▶ **Material**
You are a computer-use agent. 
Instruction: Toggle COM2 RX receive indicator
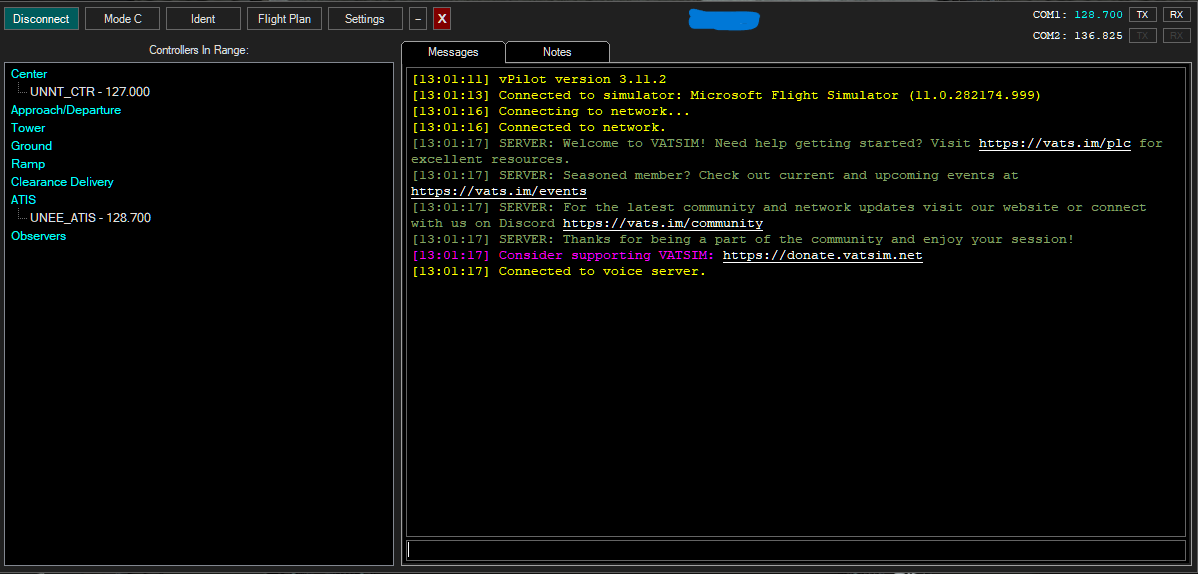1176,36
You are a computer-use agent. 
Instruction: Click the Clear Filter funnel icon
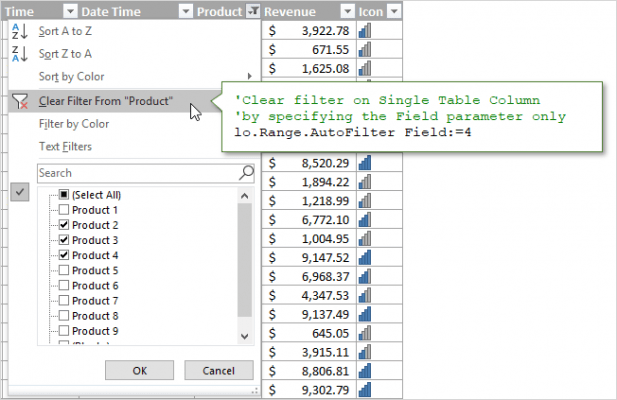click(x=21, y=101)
==
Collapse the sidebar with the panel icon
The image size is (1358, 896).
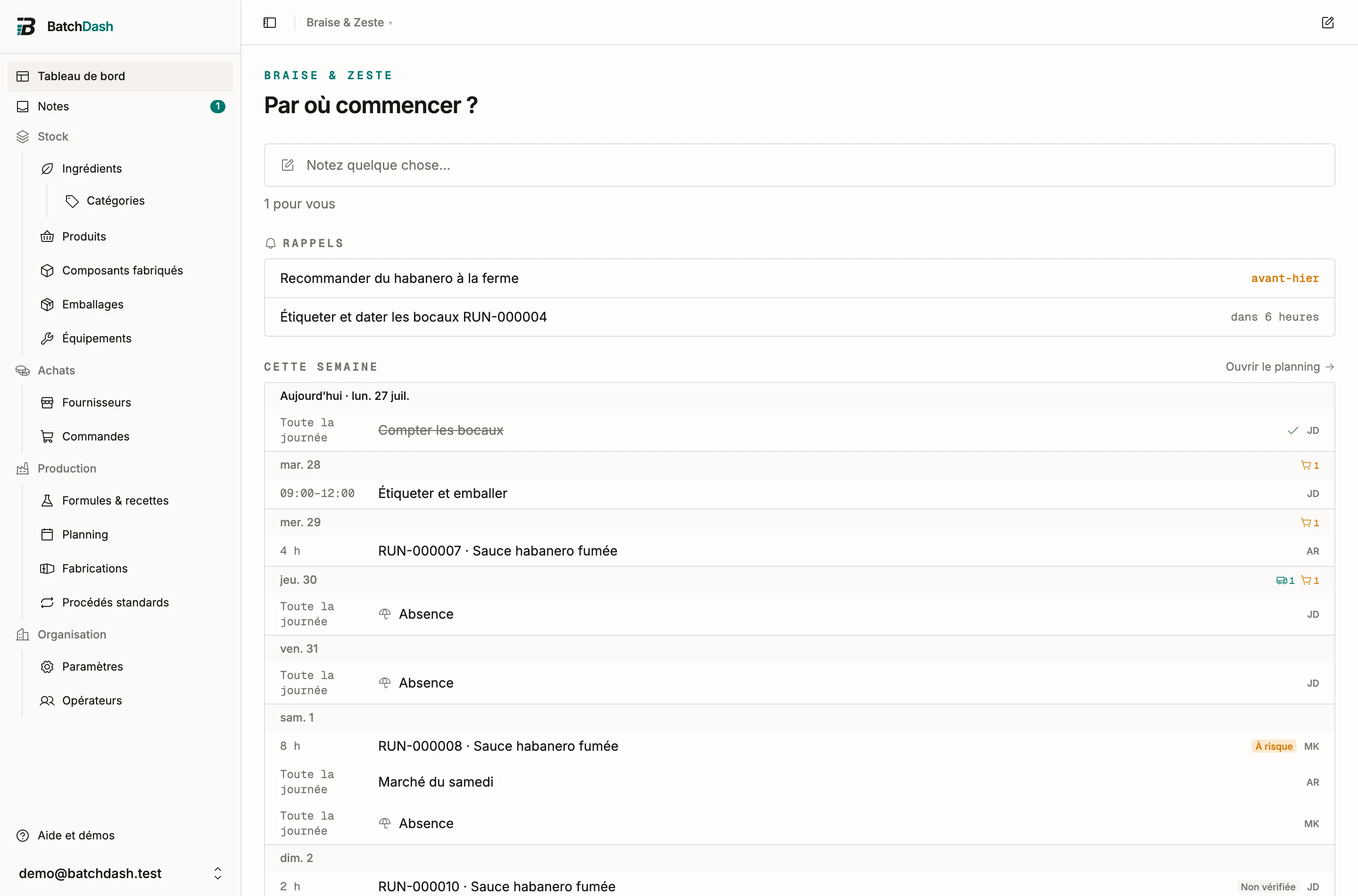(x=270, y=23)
--
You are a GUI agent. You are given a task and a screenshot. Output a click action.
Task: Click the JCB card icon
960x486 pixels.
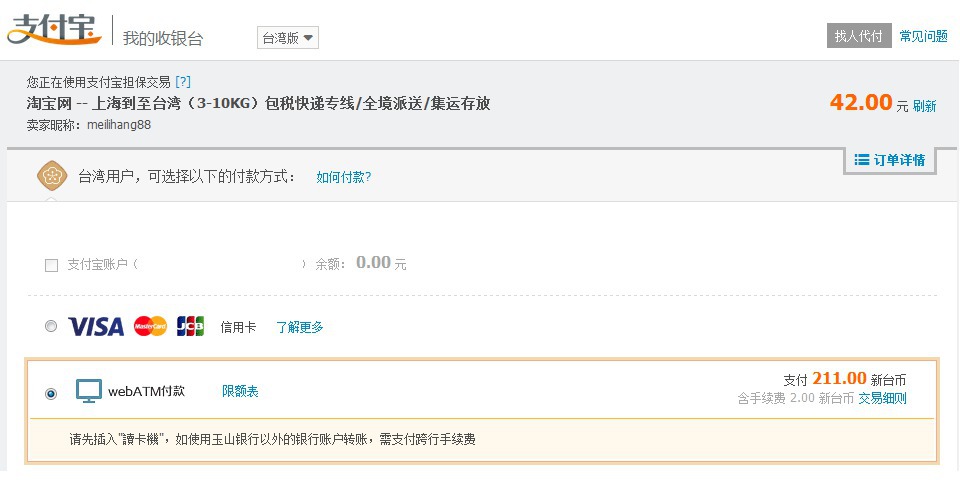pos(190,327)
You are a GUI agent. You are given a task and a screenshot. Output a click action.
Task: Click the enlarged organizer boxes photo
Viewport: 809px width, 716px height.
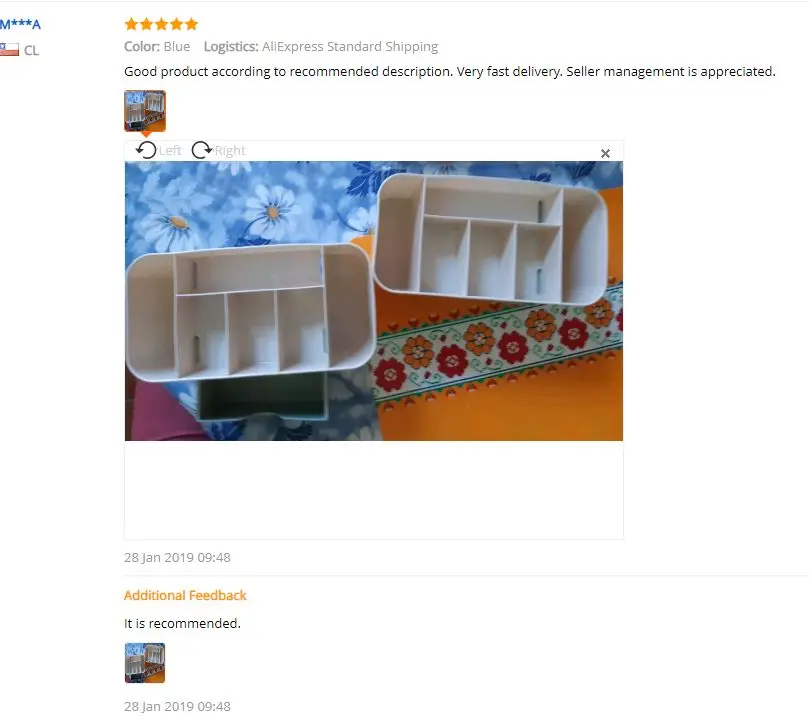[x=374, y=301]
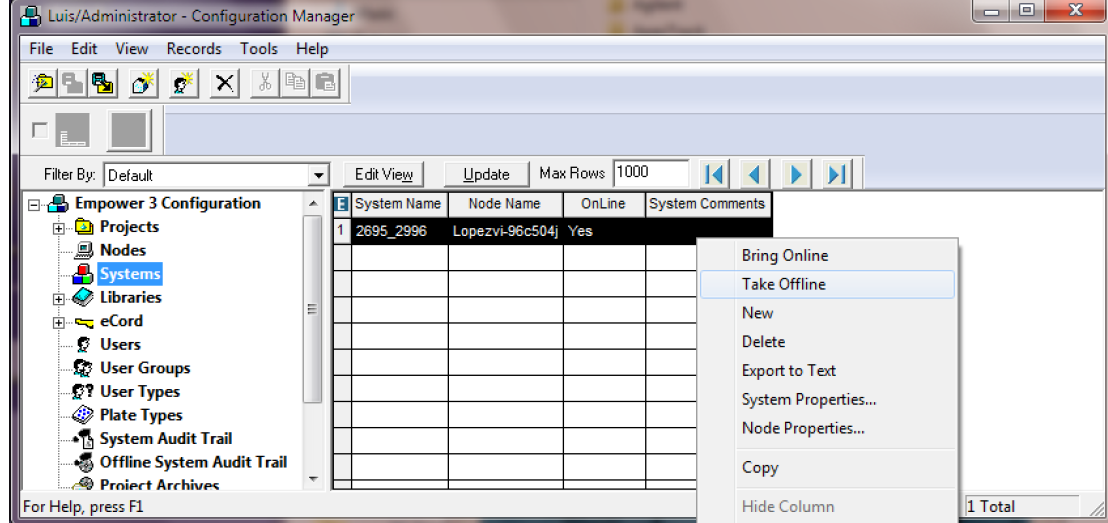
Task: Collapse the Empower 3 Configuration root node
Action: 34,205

▶ **Request**
Update the entries starting with the line with "Collapse the sidebar with the panel icon" and going on through the line with "(x=270, y=23)" by replacing "sidebar" with "navigation pane", leaving everything else unchanged. Give only those lines, and leave the pictures out of the answer.

▶ **Written answer**
Collapse the navigation pane with the panel icon
The image size is (1358, 896).
(x=270, y=23)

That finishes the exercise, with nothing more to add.